Aside from adding to new dishes to my repertoire, I also picked up a new tradition that my mother has done for years; keeping a detailed record of dishes served and guests in attendance. Any time my mother hosts anyone for dinner, whether it’s another couple or a party of thirty, she types up a list of the dishes and guests so that she can revisit them in the future. We recently found an old binder that held the handwritten lists of dishes and guests from my brother’s first birthday party, in December of 1981 as well as my baptism in October of 1983. I only wish I had been old enough to sample the food.
1/2 c. sugar
1/4 tsp. salt
1 c. milk
1 c. flour
1/2 tsp. baking powder
1 tbsp. butter, melted
1/8 tsp. vanilla
1) Beat eggs until light.
2) Add rest of ingredients.
3) Fry in fry pan. Takes a short time as the pancakes are very thin.
Serves 4-5 people.
Asparagus, Gouda, and Gruyère Frittata
8 large eggs
1/2 cup shredded gouda & gruyère cheeses
1/2 tsp. kosher salt
Freshly ground pepper
1 tbsp. vegetable oil
1 tbsp. butter
1 lb. asparagus, trimmed, cut diagonally into 1/4-in. pieces (3 cups)
3 tbsp. roughly chopped fresh cilantro leaves
1) Heat the broiler to high.
2) In a large bowl, whisk eggs, cheese, salt and ground black pepper until thoroughly combined.
3) In a large ovenproof frying pant, heat the oil and butter over medium-high heat. When it foams, add asparagus, season with salt and black pepper, and cook until cooked through (about 5 minutes). Stir in the cilantro.
4) Reduce heat to low, pour in egg mixture, and cook until a 1-inch border of egg mixture is firm.
5) Place pan in oven and broil until some spots are browned and eggs are set.
Serves 4-5 people.
I’m sure all the Swedes “upstairs” were doing handstands!
I am sure everyone enjoyed the meal with delight.
In Sweden, we make the small pancakes without sugar, vanilla and bakingpowder.

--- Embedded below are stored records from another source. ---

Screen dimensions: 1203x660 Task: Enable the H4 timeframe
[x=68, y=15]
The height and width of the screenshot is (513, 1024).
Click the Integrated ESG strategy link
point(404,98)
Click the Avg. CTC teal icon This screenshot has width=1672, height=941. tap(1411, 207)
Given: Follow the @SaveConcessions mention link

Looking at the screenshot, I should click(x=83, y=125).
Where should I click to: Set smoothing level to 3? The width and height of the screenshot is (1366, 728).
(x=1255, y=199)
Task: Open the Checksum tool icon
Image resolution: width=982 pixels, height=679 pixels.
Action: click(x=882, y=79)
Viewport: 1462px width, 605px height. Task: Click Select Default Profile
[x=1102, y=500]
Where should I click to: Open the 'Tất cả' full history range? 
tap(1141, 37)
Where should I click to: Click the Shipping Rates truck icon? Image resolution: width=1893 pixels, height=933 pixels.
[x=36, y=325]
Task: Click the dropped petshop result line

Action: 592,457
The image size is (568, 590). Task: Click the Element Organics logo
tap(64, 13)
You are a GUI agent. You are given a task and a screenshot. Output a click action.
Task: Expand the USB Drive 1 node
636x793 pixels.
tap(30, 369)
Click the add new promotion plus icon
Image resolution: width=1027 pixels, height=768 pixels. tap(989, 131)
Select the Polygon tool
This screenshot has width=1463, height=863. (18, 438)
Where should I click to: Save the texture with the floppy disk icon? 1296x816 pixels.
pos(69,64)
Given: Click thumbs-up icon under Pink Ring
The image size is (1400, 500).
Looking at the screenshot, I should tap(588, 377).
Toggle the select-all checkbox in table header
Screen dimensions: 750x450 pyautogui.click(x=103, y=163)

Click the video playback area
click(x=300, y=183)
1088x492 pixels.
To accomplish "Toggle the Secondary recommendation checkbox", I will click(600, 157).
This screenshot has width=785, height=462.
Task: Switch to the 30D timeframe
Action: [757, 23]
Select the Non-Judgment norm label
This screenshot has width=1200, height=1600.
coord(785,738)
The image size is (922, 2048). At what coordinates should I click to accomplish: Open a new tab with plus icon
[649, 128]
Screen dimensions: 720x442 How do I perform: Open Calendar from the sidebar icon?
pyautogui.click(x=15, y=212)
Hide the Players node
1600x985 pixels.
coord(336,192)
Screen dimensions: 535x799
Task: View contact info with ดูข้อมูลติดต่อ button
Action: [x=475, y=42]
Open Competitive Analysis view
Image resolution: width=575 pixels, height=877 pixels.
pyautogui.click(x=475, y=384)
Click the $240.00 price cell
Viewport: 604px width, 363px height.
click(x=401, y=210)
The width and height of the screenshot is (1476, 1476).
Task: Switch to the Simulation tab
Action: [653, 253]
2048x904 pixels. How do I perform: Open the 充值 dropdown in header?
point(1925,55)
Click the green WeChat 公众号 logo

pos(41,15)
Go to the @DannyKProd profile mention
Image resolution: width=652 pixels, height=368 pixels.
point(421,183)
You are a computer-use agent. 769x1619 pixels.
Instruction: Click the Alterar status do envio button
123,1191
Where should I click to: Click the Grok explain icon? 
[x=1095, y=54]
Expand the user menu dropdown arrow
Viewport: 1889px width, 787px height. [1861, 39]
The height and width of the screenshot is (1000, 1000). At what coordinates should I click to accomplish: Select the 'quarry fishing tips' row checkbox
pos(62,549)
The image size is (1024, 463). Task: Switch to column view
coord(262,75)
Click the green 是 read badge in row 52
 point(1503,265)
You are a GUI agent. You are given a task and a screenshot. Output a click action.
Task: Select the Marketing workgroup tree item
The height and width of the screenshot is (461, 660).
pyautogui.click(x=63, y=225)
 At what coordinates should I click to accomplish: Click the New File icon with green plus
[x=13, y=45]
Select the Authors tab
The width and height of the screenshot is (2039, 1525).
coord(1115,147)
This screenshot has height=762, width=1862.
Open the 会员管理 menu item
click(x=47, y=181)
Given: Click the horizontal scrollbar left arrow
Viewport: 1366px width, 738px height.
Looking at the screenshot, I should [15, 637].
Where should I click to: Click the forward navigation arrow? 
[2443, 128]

We just add the salt, and eat them either with jam, – or caviar, chopped onion/leek and sour cream as a starter,
Good luck with all your futur cooking/Karin
Wow, I had no idea in Sweden you don’t use sugar, vanilla or baking powder! I’ll have to visit someday and taste them for myself! Thanks for reading.
Oh, wow! Sonja, that brunch looks awesome.
The idea that we conjure our relatives, our ancestors, and all those who’ve shared in a specific culinary tradition when we create a specific dish is a powerful one! And it’s something I think about often as I’m cooking. Even the simplest dish brings with it so much history and passion — and all of that ends up in the final product! Makes everything taste better, I think!
I have to seriously consider putting more down on paper when we entertain (guests, dishes, reactions, etc.). So many meals in our household have already gone “untracked”!
I heart frittata. Lo thinks I’m nuts for the way I love them so. One of the best ways to eat eggs in my opinion. This one looks great especially with the cheeses you selected. YUM!
I think we need to experiment with the Swedish pancakes. They look delicious. How about we swap recipes. I got one for a German Apple Pancake that I think you might like. 🙂
Lo, it was a fun brunch to make especially since I had never made either dish before. I think one of the joys of cooking is thinking about the culinary traditions behind the dish! I love it. I definitely recommend keeping track of guests and reactions when you entertain. It’s fun to look back on later.
Peef, I agree that frittata is one of the best ways to eat eggs! What are your favorite kinds? I’d love to try making different varieties now that I feel comfortable making the dish!
I’d love your German Apple Pancake recipe! Is it on your blog?